The profile of pathology in the medical school has, to a degree impossible for me to measure, also been suppressed because the didactic teaching of the subject has been integrated in different ways into the clinical years. The idea of teaching the pathology of, for example, the heart, in tandem with a clinical cycle devoted to cardiology, is appealing, and is an approach in which I have not personally participated. The spreading of pathology among the clinical rotations has, I gather from conversations among colleagues, subtly added to the subtraction from the curriculum of the museum, the autopsy, and the microscope. The cumulative price for these subtractions is paid at the back end, because those now leaving medical school to enter a pathology residency begin with a grasp of the subject considerably less than would have been the case a generation or more ago. This places what I regard as a significant remedial burden on stressed faculty members who must turn neophytes into surgical pathologists within two brief years at most. I recently asked a medical student from a prominent north-east coast school to tell me about her pathology program, and was astonished when she said that they didn’t have one. On further enquiry, it turned out that the program did actually exist, but had been submerged within a broader clinicopathologic unit with a modern name that I cannot quite remember.

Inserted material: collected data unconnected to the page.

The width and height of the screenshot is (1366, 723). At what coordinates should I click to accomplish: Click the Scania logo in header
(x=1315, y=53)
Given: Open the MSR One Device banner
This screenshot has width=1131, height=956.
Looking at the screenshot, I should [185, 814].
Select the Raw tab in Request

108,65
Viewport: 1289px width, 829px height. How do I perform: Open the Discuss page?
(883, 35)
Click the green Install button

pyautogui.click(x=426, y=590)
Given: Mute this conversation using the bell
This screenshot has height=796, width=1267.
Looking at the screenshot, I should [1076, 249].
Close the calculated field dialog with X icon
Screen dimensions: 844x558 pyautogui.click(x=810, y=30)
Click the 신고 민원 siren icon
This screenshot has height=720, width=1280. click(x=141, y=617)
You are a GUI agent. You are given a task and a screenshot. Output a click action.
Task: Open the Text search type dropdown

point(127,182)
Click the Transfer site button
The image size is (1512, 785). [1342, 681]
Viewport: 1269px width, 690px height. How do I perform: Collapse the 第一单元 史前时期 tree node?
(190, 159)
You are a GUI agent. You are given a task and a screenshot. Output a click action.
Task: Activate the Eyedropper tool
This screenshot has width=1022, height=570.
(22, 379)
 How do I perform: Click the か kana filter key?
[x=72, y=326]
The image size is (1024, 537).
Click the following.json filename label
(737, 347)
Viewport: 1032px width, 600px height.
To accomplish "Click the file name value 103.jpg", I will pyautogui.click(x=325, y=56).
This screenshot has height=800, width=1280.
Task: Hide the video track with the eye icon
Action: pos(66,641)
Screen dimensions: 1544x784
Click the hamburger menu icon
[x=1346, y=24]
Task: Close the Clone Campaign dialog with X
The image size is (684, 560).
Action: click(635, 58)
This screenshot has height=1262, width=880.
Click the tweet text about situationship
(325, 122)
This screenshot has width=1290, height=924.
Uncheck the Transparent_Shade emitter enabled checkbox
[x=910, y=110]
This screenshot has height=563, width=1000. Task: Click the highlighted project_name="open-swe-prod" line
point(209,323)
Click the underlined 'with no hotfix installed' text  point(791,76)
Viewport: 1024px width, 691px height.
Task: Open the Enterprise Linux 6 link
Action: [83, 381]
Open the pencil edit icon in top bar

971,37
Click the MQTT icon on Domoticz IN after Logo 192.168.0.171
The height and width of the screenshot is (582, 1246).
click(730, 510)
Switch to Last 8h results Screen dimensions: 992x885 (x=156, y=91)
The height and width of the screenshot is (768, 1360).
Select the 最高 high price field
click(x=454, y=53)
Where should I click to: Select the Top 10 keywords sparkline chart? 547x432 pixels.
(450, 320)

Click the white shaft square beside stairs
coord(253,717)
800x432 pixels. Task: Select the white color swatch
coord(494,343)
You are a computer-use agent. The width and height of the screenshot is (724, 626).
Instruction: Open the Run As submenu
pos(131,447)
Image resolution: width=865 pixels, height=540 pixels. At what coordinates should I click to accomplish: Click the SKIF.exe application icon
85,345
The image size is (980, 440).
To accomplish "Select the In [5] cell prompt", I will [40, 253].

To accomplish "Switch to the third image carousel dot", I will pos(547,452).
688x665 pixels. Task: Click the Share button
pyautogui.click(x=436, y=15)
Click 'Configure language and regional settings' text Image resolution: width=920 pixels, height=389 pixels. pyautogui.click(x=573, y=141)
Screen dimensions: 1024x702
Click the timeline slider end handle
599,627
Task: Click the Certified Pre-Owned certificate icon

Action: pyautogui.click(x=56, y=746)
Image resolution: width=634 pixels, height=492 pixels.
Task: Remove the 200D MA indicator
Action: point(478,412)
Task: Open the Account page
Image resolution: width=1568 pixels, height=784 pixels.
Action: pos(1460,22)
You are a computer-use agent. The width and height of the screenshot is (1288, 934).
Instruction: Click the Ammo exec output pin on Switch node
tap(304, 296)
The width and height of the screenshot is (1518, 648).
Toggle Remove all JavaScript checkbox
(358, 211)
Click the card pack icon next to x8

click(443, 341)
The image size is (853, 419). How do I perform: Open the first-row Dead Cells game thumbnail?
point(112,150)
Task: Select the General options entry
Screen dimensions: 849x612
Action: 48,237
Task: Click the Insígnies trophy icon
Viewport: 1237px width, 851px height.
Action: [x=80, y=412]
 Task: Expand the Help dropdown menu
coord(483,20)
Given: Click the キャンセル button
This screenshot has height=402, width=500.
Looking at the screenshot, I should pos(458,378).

One other loss is that residents in pathology are no longer required to have had prior clinical experience, other than the usual student clerkships and electives. This deprives them of the advantage of having had additional responsibilities (and authority) in direct patient care. There is much to be said for a rotating clinical internship for individuals heading towards pathology, just as there is much to be said for a rotating year in pathology for those intent on becoming good surgeons. This type of cross-pollination is now rare in this country, and is, to our detriment, probably extinct. (See "THE QUEST" - Fault Lines in the Ecology - Medicare Reimbursement)
For sure, there is no going back, yet unique opportunities and challenges exist for the new medical schools coming into existence to creatively adapt their curricula so that their students may once again experience the pivotal role played by pathologists, and perhaps be moved to enter the field themselves.